(Source material begins)

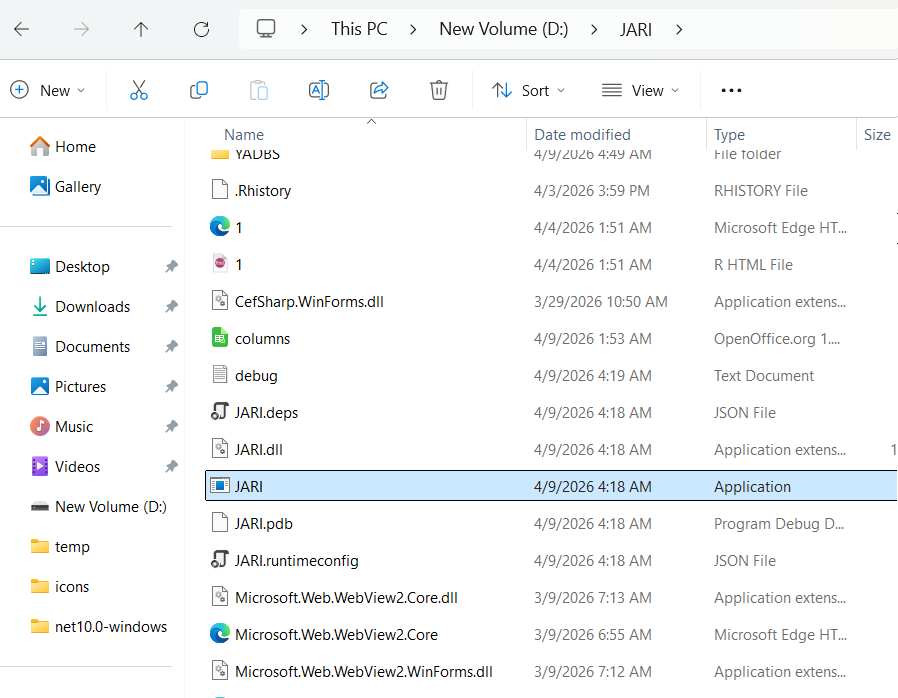Click the Delete trash icon
The image size is (898, 698).
click(x=438, y=90)
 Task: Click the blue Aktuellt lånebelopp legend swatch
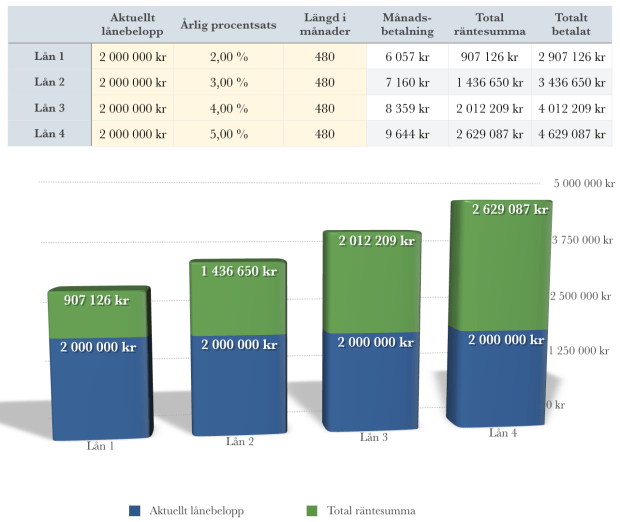tap(134, 510)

(Source material ends)

> _The task_
Your copy should hold only the lines from the line with "Task: Click the" through the end of the data above, both ends included, transcribed exactly and without pictures.

> _Output for this task_
 Task: Click the blue Aktuellt lånebelopp legend swatch
tap(134, 510)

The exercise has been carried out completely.